The thioredoxin reductase/thioredoxin (TrxR/Trx) system has a pivotal role in maintaining the balance of the cellular redox status. The TrxR/Trx system is abnormally activated in various tumors, and is regarded as a classical drug target for the treatment of cancers. Butaselen is a novel anti-tumor drug which has been developed by our research group recently. Our previous findings indicated that butaselen is capable of inhibiting tumorigenesis by targeting TrxR and its downstream effector, such as the NF-κB signaling pathway.

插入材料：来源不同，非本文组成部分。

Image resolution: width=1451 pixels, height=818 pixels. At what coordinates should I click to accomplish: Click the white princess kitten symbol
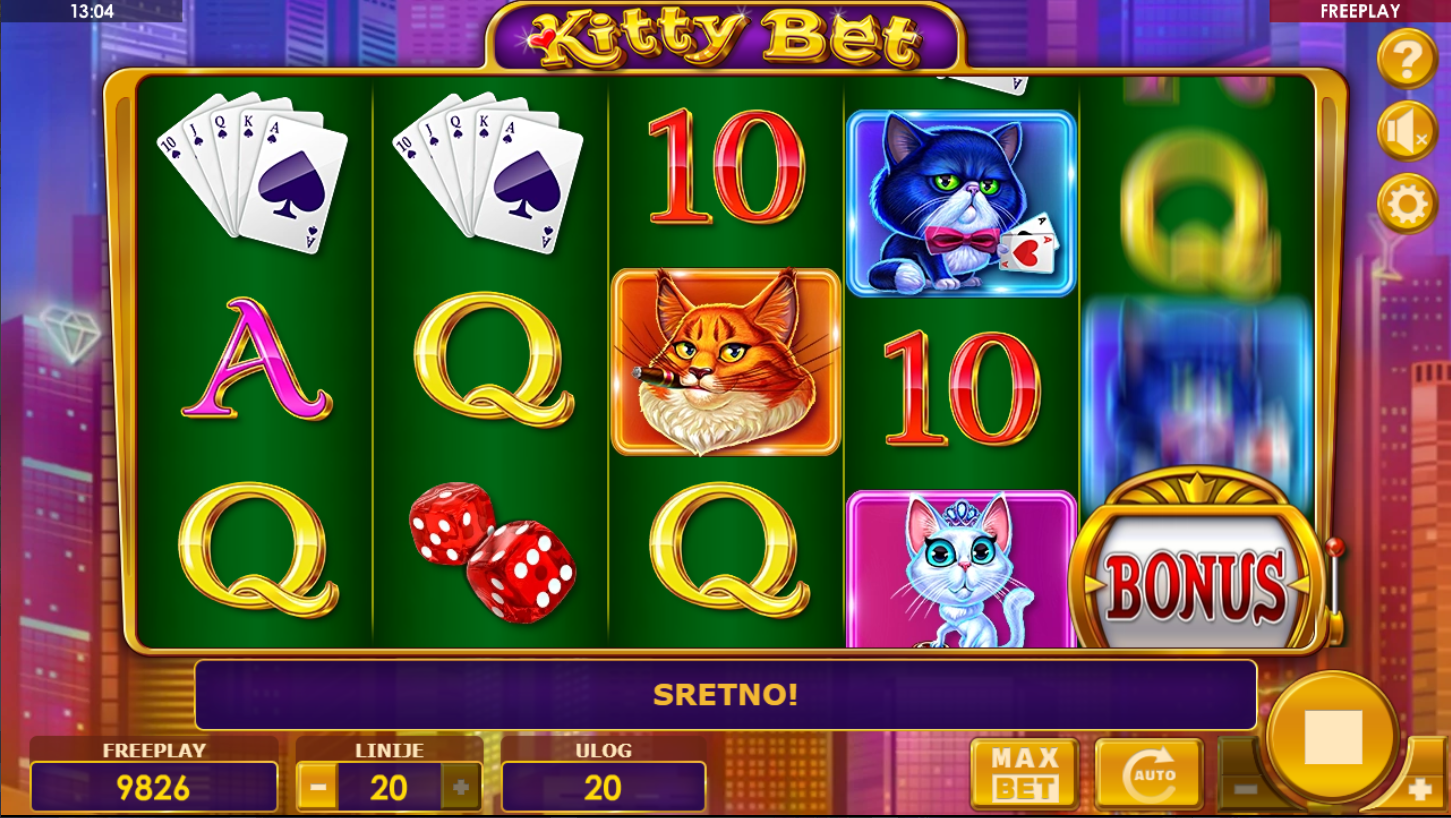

However, the specific molecular mechanism of the tumor inhibition induced by butaselen is still unknown. Our recent study showed that butaselen can significantly inhibit the expression of DNA methyltransferase1 (DNMT1). DNMT1 can catalyze DNA methylation on the promoter of tumor suppressor genes (such as p16 and p21), and lead to the silence of tumor suppressor genes, which finally results in tumorigenesis. In this study, we will further investigate whether butaselen could regulate DNA methylation through the TrxR/Trx/HBP1/DNMT1 signaling pathway, and its potential biological function in tumorigenesis inhibition, which will provide theoretical basis for the clinical use of butaselen in the treatment of various cancers.

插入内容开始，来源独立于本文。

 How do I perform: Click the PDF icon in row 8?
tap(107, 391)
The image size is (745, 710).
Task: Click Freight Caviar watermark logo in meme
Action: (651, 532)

硫氧还蛋白系统（TrxR/Trx系统）是维持细胞内还原状态的重要调控体系，该体系在人的肿瘤组织中表达显著升高，常作为治疗肿瘤的药物靶标。卟硒啉是以TrxR作为特异性靶标的抗肿瘤药物，关于该创新药物的临床定位研究已经完成，然而，卟硒啉抑制肿瘤发生的具体分子机制尚不十分清楚。我们近期研究发现，卟硒啉能够明显下调DNA甲基转移酶DNMT1的表达。由于DNMT1可以通过提高肿瘤抑制基因启动子区的甲基化修饰水平，达到下调肿瘤抑制基因转录的作用，最终导致肿瘤发生，因而本研究将进一步探讨卟硒啉通过抑制TrxR/Trx下调DNMT1表达的具体分子机制，并明确这一调控作用是否涉及另一种重要的肿瘤抑制因子HBP1，从而为卟硒啉应用于肿瘤的临床治疗提供理论依据，并进一步揭示肿瘤发生的分子机制。